North, North, North tells the epic true tale of an unsuccessful attempt to reach the Arctic by hydrogen balloon in 1897.
We hear early on that the three Swedish explorers die in the attempt, and knowing this makes the following scenes more poignant, as the characters make their futile decisions.
This is hardly a tragic tale though; the production extracts as much humour as possible from the relationships between the crew, some highlights being calisthenics on the ice and a superb scene with a leaf blower.
The cast connect with their audience from the outset, offering coffee and live music as we enter. The show starts as a lecture on the expedition, animated by projections and some breath-taking moments as the characters climb to investigate dripping sounds from above the balloon.
The second and third parts become much more theatrical, as we see the explorers' challenges on the ice. The set, too, is more dynamic in parts two and three, with the projection of photographs from the trip adding a chilling dimension, showing how dwarfed by the environment these men were, and how hopeless their situation.
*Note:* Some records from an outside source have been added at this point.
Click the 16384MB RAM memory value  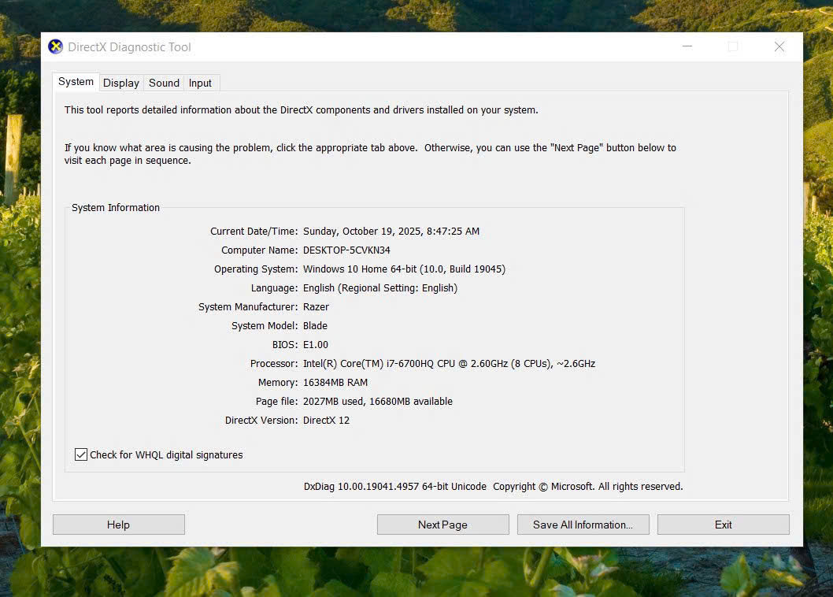pyautogui.click(x=335, y=383)
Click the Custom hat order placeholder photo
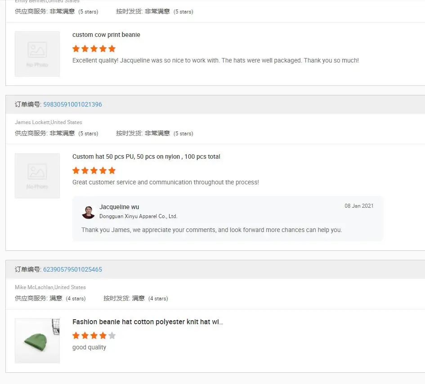425x384 pixels. pos(37,176)
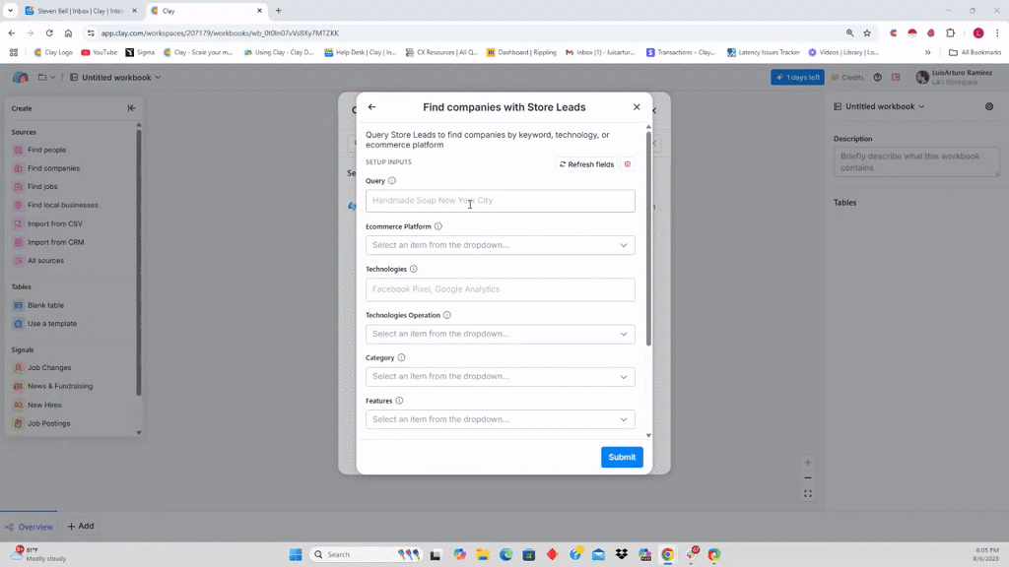
Task: Open the Features dropdown
Action: click(500, 419)
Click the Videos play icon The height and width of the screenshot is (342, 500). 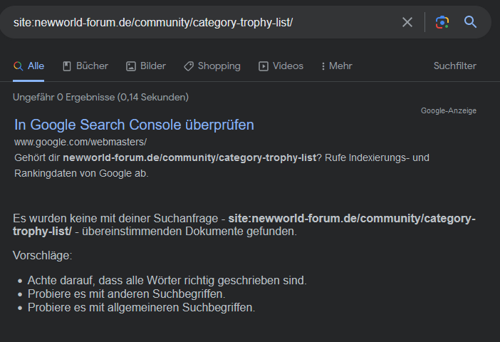point(264,66)
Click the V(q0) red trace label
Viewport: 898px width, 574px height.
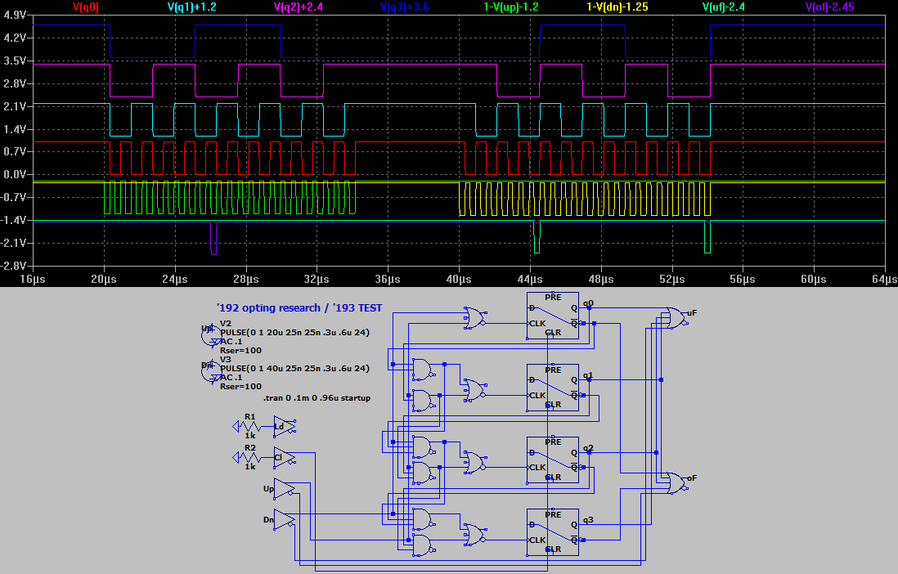click(x=87, y=7)
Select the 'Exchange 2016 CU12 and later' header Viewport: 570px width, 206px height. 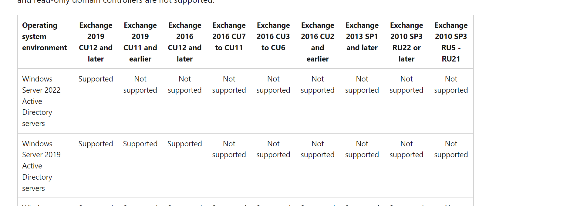tap(185, 42)
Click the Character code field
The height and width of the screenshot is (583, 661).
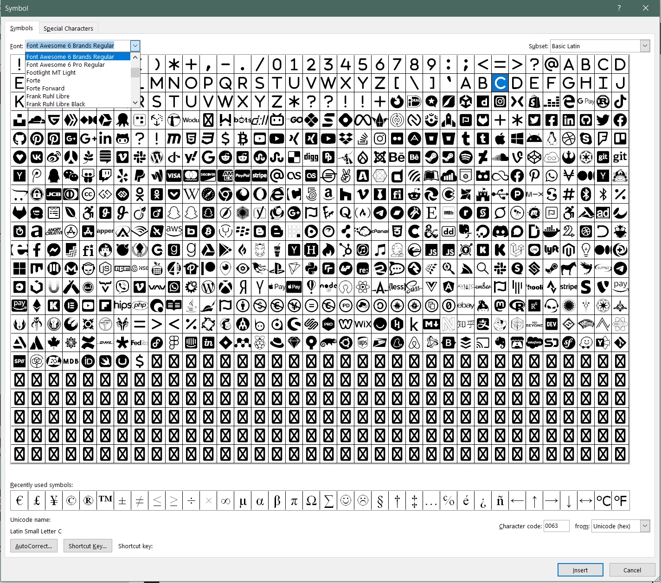556,526
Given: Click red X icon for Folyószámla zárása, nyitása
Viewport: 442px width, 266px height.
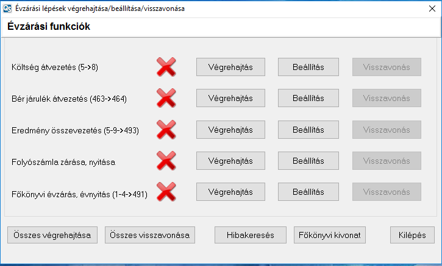Looking at the screenshot, I should click(x=166, y=161).
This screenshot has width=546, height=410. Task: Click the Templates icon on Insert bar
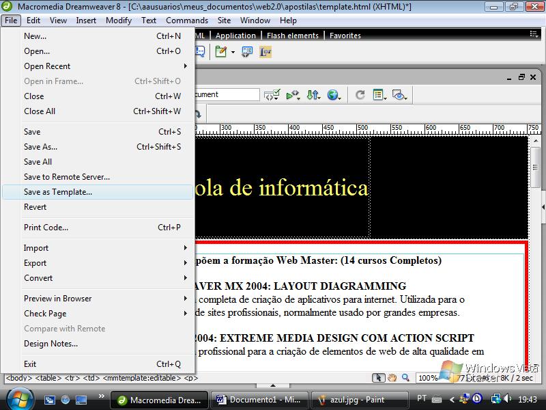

All parts are played with a captivating lightness of touch. Martin Bonger, playing expedition leader S.A. Andrée, confidently carries the show, having most of the dialogue and action, and Margit Szlavik and Elisabet Topp, transformed into big gruff male explorers by virtue of wonderfully over-the-top false moustaches, complete the seamless ensemble. These worked well and could have benefited from further development.
There's an odd moment when a crew member is unmasked as a female actor, which doesn't help tell the story, but for the most part this was an enchanting evening.